IT was a curious mixture. These people had come from Babylon, Hamath, and Sepharvaim, and were settled in the land from which Israel was deported. In their desire to propitiate the God of the country, they added his worship to that of their own gods (ver. 32), though they did not really fear Him (ver. 34). There was an outward recognition of the God of Israel, which was worse than useless. Are you sure this is not a true description of your own position? You pay an outward deference to God by attending his house, and acknowledging his day, whilst you are really prostrating yourself before other shrines. The one originates in a superstitious fear, a desire to stand well with your fellows; but it is in the direction of the other that your heart really goes. You come as his people come, sit as his people sit, kneel as his people kneel; but your heart is far apart, and you only do as you do that you may follow your own evil ways with less fear of discovery.

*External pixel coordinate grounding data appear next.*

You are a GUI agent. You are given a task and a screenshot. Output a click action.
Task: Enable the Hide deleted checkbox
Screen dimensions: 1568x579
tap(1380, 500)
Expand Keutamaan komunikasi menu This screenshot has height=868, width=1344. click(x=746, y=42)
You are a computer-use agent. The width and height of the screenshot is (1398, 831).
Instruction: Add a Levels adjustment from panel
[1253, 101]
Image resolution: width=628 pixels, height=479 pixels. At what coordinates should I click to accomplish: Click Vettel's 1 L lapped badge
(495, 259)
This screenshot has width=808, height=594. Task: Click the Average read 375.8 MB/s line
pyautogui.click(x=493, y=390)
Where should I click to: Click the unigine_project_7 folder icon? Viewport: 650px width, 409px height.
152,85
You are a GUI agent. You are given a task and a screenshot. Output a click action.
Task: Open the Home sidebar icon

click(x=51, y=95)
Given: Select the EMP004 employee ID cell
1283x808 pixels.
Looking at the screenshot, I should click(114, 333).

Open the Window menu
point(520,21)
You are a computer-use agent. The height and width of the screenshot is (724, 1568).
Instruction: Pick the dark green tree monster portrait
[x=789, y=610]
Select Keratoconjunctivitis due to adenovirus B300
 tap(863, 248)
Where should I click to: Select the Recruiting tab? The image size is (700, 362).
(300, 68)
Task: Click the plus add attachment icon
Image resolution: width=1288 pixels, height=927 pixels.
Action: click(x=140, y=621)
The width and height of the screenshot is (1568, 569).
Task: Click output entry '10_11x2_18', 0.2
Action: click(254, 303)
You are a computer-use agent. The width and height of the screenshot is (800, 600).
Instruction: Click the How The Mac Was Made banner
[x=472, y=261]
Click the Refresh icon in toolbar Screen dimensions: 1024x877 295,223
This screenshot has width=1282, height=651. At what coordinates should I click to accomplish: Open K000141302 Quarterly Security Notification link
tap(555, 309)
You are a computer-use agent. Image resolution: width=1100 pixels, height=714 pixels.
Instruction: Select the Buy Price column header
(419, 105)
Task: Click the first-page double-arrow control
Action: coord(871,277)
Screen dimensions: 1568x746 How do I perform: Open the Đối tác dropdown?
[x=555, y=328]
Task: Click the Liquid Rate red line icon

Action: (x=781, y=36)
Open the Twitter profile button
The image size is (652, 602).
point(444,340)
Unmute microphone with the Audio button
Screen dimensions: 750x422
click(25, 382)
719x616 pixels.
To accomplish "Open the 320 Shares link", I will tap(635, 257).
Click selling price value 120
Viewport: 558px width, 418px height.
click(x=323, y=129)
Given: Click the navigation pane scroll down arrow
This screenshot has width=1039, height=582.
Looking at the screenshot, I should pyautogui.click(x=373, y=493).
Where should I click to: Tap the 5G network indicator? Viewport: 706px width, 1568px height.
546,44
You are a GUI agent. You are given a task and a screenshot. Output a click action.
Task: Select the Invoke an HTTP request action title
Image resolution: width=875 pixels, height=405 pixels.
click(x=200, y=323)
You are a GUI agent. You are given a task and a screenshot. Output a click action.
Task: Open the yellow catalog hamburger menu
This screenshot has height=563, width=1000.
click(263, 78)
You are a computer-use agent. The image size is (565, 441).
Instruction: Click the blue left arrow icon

With all of us there is too much of this double worship; but let it be clearly understood that it is only apparent, not real. No man ever really serves two masters, or worships two gods. Whatever conflicts with God in heart or life is our chosen god. Whatever appears to share our heart with God really holds our heart. God will never be in competition with another. He must either be all or none.

The soul that endeavours to divide its service between Jehovah on the first day, and its graven images all the other days of the week, might as well discontinue its religious observances, for they count for nothing: except to blind it to its true condition.